Por outro lado, a pronúncia dos órgãos das freguesias relativamente a proposta que determine a sua extinção, fusão ou modificação territorial, deve ser permitida em tempo útil, o que não é assegurado pelos artigos 11.º, n.º 1 e e 14.º n.º 2 da Proposta de Lei n.º 44/XII, quanto a este último preceito por inviabilizar a audição dos órgãos das freguesias quando inexista pronuncia da assembleia municipal.

Nestes termos, os artigos 11.º, n.º 1, 10.º, n.º 4, 14.º, n.º 1, alínea c), 14.º, n.º 2 e 15.º, n.º 1 e n.º 3, da Proposta de Lei n.º 44/XII quando interpretados no sentido de inviabilizarem a audição das freguesias relativamente à sua extinção, fusão ou modificação territorial são inconstitucionais, pois violam do artigo 4.º n.º 6 e do artigo 5.º da Carta Europeia da Autonomia Local, e, consequentemente, violam o artigo 8.º, n.º 2 da Constituição da República Portuguesa.

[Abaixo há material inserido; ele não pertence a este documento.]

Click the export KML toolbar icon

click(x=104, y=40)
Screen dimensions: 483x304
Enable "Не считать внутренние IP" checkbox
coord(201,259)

ASSIM, a Assembleia Municipal de Barcelos, reunida em Sessão Ordinária de 20 de Abril de 2012, delibera:



1 – Repudiar o Decreto da Assembleia da República originado pela Proposta de Lei n.º 44/XII.



2 – Defender a audição das populações sobre a modificação, extinção, fusão e alteração territorial das autarquias locais, através de referendo, dando cumprimento ao artigo 5.º da Carta Europeia da Autonomia Local.

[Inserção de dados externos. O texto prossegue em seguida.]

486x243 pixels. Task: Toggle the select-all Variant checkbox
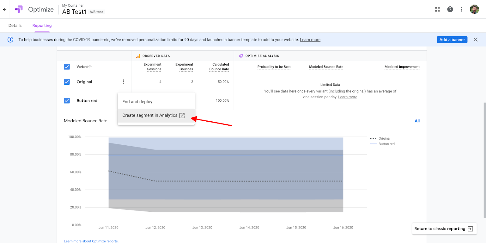click(67, 67)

3 – Solicitar a Sua Excelência, o Senhor Presidente da República que suscite a fiscalização preventiva da constitucionalidade, nos termos aqui explanados, das normas apontadas do Decreto da Assembleia da República originado pela Proposta de Lei n.º 44/XII, nos termos do artigo 278.º da Constituição da República Portuguesa.

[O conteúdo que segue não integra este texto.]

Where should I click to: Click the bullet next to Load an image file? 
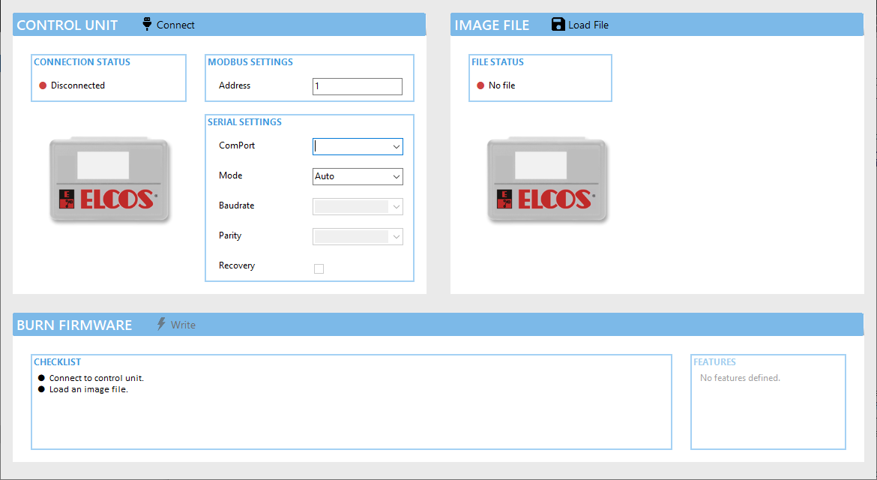pos(41,389)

4 – Solicitar a Sua Excelência, o Senhor Presidente da República que, sem prejuízo da fiscalização preventiva da constitucionalidade peticionada, exerça o veto político relativamente ao Decreto da Assembleia da República originado pela Proposta de Lei n.º 44/XII, nos termos do artigo 136.º, n.º 1 da Constituição da República Portuguesa.



5 – Aprovar a presente Moção.





6 – Remeter, com urgência, a presente Moção a Suas Excelências o Presidente da República, o Primeiro-Ministro, o Ministro-Adjunto e dos Assuntos Parlamentares, aos Grupos Parlamentares da Assembleia da República, à Associação Nacional de Municípios Portugueses e à ANAFRE.



Barcelos, 20 de Abril de 2012

Os Deputados Municipais do Bloco de Esquerda

José Maria Cardoso

Rosa Viana

Mário Costa



[1] in Miranda, Jorge e Medeiros, Rui (Org.) Constituição Portuguesa Anotada, Tomo III, 2007, Coimbra, Coimbra Editora, páginas 451.
[2] In Freitas do Amaral, Diogo, Curso de Direito Administrativo, Volume I, 3ª Edição, Almedina, Coimbra, 2006, páginas 497 e 498.
[3] In Oliveira, António Cândido de, A democracia local (aspectos jurídicos), Coimbra Editora, Coimbra, 2005, página 20.
[4] In Canotilho, J.J. Gomes, Direito Constitucional e Teoria da Constituição, 7.ª edição, Almedina, Coimbra, 2003, páginas 362 e 363.
[5] Neste sentido Jorge Miranda e Joana Colaço em anotação ao artigo 249.º da Constituição da República Portuguesa in Miranda, Jorge e Medeiros, Rui (Org.) Constituição Portuguesa Anotada, Tomo III, 2007, Coimbra, Coimbra Editora, páginas 519 e 520.